I enabled UFW with it’s basic set of rules and ran the test again, with Windows firewall turned off. Everything came back filtered on both machines. Turn the firewall off; back to the base-line behavior. So apparently adding the network-wide firewall wasn’t going to be a huge deal. But now I needed to make sure I could actually poke specific holes for specific hosts. I fooled around a bit and came up with this:

sudo ufw allow route to <v6 address> port 445

I ran the scan once again, and lo-and-behold; the scanner reported everything filtered except port 445. This was exactly what I was looking for.
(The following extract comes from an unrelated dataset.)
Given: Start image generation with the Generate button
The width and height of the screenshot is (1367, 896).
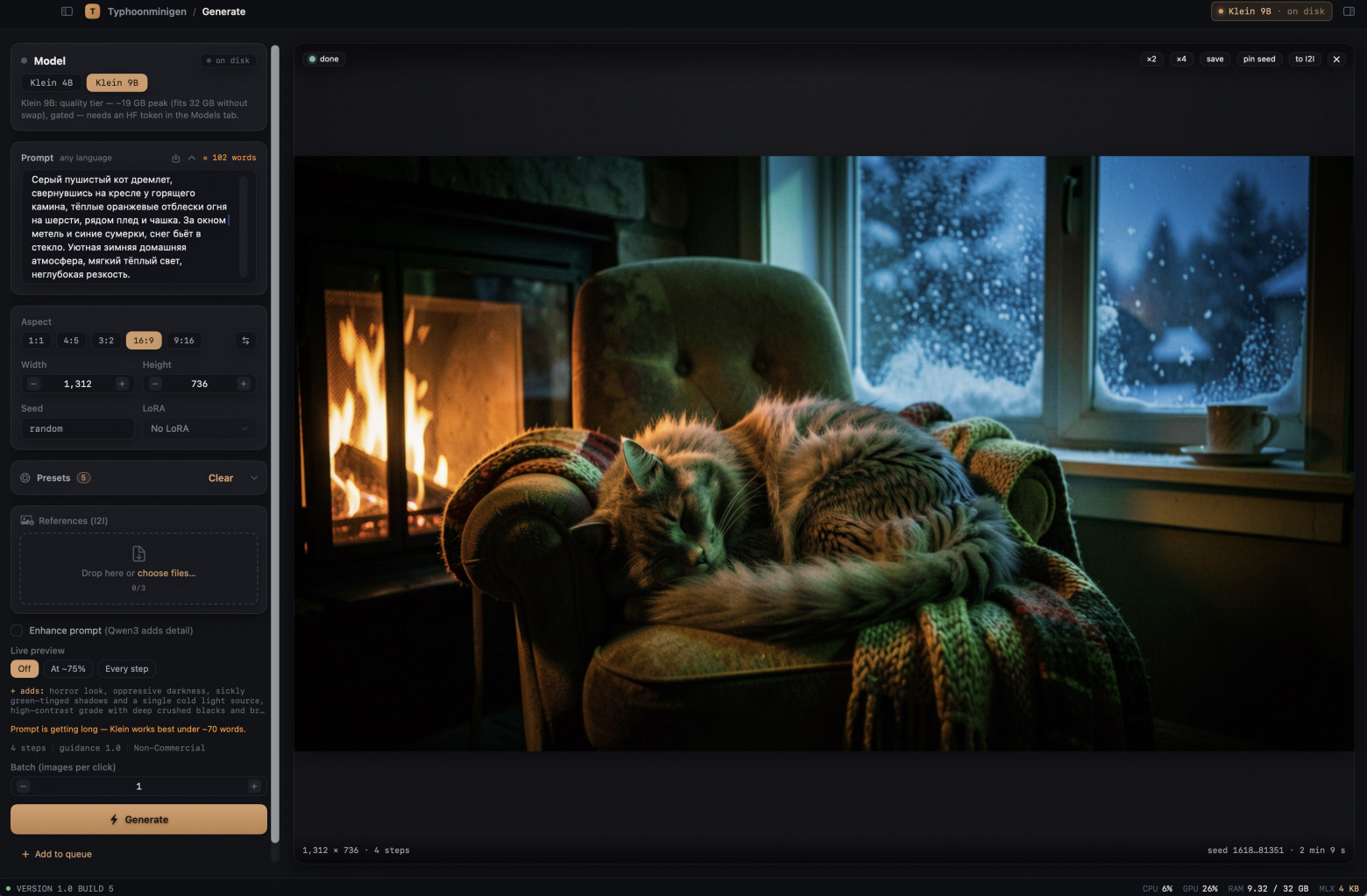Looking at the screenshot, I should click(138, 820).
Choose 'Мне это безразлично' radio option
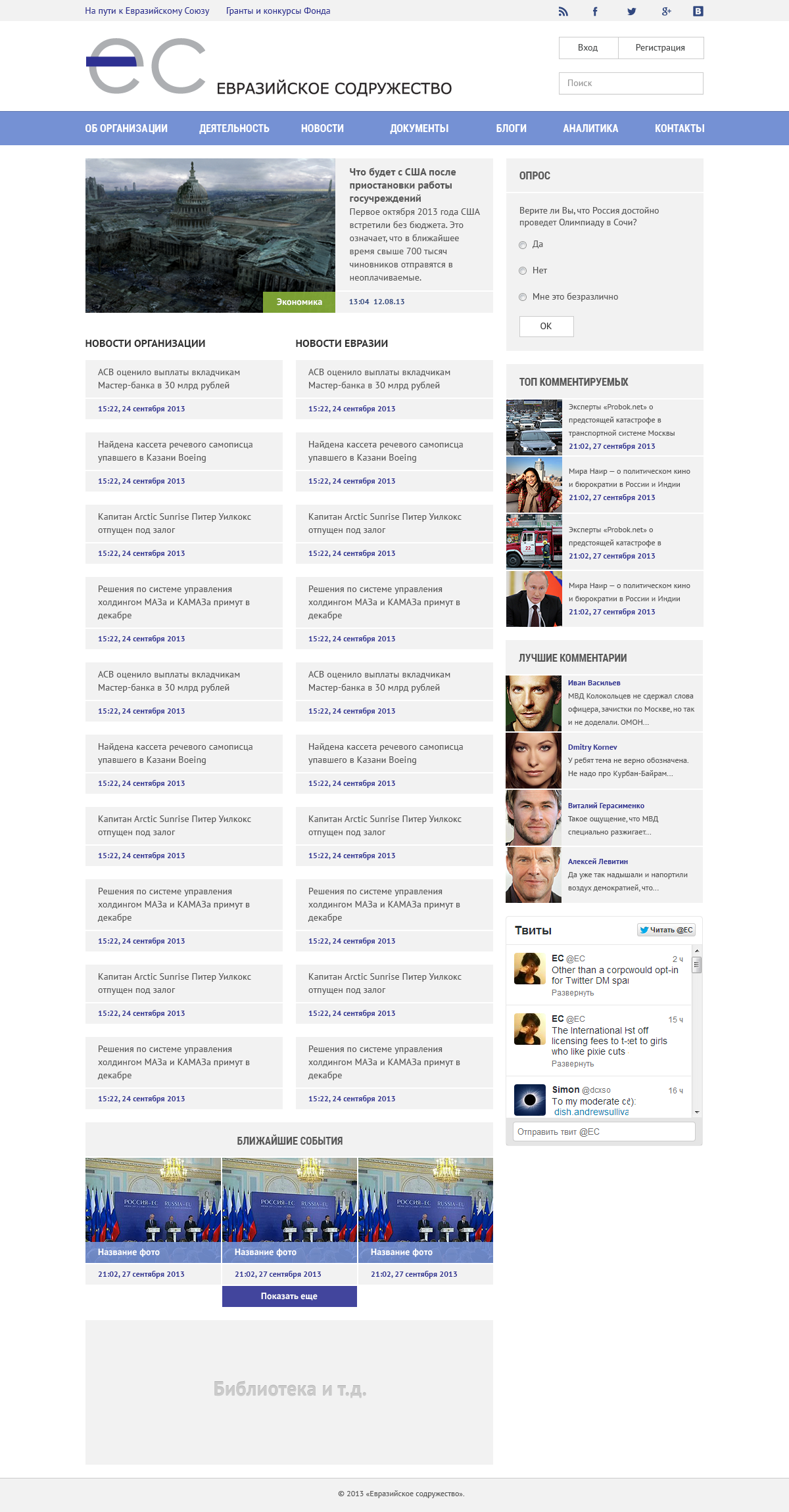The height and width of the screenshot is (1512, 789). coord(523,297)
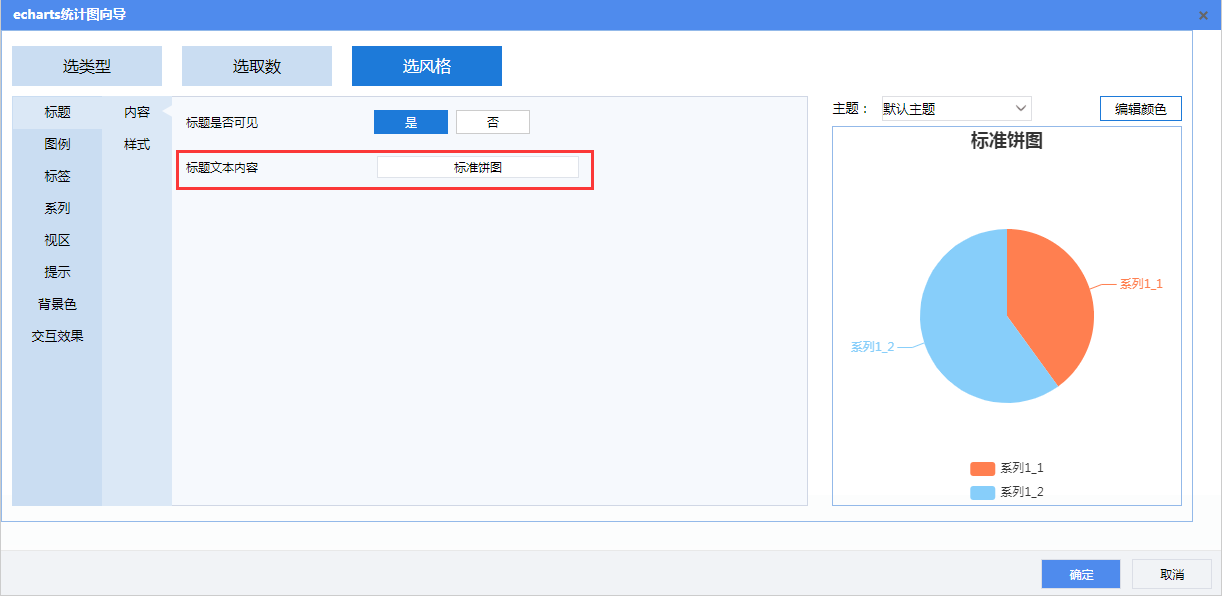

Firewalling at the IPv6 router. (That machine does not use the v6 address shown or one based off it’s MAC.)

Now of course adding a firewall to the router means there are additional tasks we have to do. While ufw did add a lot of ip6tables rules on it’s own for required traffic; I still had an issue or two with getting things like DHCPv6 to work. So I set off in search for what others recommended for cases where your ipv6 routing basically doesn’t work when ufw is turned on…because there may be a rule or two I’m missing.

fe00::/7 547/udp           ALLOW       fe00::/7 546/udp
Anywhere (v6)              ALLOW       2001:470:8:3c3::/64
Anywhere (v6)              ALLOW       fe80::/1
Anywhere (v6)              ALLOW FWD   2001:470:8:3c3::/64

The main one that seemed to trip me up as I was working on this at 3:30 AM last night from bed on my phone was the last one. Without telling the firewall to allow outgoing packets to be forwarded from the /64, my traffic wasn’t getting out. The hosts configured themselves via local-link, and they use the local-link as the gateway; but that doesn’t matter as the packets are addressed as coming from the public IP. The first rule was set up to allow DHCP requests for the v6 server on the reserved address block they use for that. The second and third rules largely just make sure my machines can talk to the server.

There’s another rule I seem to remember adding in to iptables directly as well:

ip6tables -A FORWARD -o he-ipv6 -j ACCEPT

I don’t remember seeing this one in the default rules ufw applies and I don’t even know if it did any real good; but it’s likely to be that “one last thing” that will cause everything to break on reboot as I didn’t make that a persistent rule. (I have rebooted since and nothing broke.)

Anyway…the end results is exactly the type of thing you wouldn’t notice; my network has IPv6 connectivity and every device on my network has a publicly routable address. The v6 performance doesn’t suffer from the tunnel too much, helped by I’m very near all the stuff up in Ashburn, VA.

And one day…should Verizon ever decide to get with it and offer me native IPv6, I’ll switch to that. But in the meantime; I’ll make use of this.